Why this is happening. I have gone through a previous post. But did not get any solution to it. Please help.

Thanks

Hi, Thank you for the detailed log post. I think kneaddata is having a hard time tracking the read pairs. Can you check to see if the input files have “/1” and “/2” as the pair identifier at the end of each read’s sequence identifier? Also double check there are not any spaces in the sequence identifiers? I think it is likely one of these two cases that is causing kneaddata to loose track of the read’s pair id.

Thank you,
Lauren

1 Like

Hi… there is no “/1” or “/2”. There is also no space in the read identifier. the identifiers look like : @ERR260205.10868.

Thanks

Hi, Thank you for checking. Yes with out the read identifier kneaddata will not be able to track the read pairs. Is it possible for you to add the read identifiers ("/1" to R1 and “/2” to R2) and then rerun kneaddata? On our end we will work on adding this use case to the code so you will not have to edit your input files in the future.

Thank you,
Lauren

1 Like

Thanks… but what should I do now. Should I rely on the output data? I don’t know how to add that. I am working on altready submitted data in SRA

Hi, You could run sed to generate new files with the pair identifiers (see commands below). Sorry again for the inconvenience.
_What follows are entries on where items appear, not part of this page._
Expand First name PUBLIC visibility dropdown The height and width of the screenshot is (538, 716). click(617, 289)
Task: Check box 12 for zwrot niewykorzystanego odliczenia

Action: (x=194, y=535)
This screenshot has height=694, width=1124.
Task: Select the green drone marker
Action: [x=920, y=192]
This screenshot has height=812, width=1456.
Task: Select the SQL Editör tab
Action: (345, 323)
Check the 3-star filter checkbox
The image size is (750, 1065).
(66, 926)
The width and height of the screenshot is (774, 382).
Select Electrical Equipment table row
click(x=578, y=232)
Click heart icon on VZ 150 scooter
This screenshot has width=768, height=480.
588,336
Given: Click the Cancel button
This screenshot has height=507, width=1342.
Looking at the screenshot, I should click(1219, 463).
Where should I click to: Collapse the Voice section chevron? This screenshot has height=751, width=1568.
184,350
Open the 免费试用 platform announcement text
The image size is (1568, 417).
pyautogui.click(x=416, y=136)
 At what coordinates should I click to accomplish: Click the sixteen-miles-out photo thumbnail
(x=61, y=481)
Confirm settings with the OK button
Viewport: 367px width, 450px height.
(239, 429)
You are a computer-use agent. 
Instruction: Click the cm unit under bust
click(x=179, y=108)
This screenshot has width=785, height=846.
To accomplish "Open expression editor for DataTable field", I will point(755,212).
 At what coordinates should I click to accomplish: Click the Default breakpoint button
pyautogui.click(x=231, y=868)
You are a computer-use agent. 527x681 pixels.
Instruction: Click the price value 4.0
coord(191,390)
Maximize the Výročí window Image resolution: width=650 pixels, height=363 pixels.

We will have the use case of input files without pair identifiers covered in the next version of kneaddata.

$ sed '1~4 s/$/\/1/g' < original_R1.fastq > new_R1.fastq
$ sed '1~4 s/$/\/2/g' < original_R2.fastq > new_R2.fastq

Thank you,
Lauren

2 Likes

Thanks a lot @lauren.j.mciver . I will let you know how it works.

Hi… @lauren.j.mciver sorry to bothering you many times… I am seeing in another dataset the problem is the space. It contains “/1” and “/2” in the identifier. Can you please also give a solution to this?

Thanks

Hi, No worries! Sorry again for this inconvenience. We will get the use cases of 1) missing pair ids and 2) space additions in sequence ids covered in the next version of kneaddata.

For now use the following command to remove any spaces.

$  sed 's/ //g' < original.fastq > new.fastq

Thanks,
Lauren

1 Like

Hi @lauren.j.mciver … Just to inform you regarding the space issue, your command worked like magic. And, I have not checked the other one you have provided. Will let you know once I use that.

Many many thanks for your prompt help.

DC7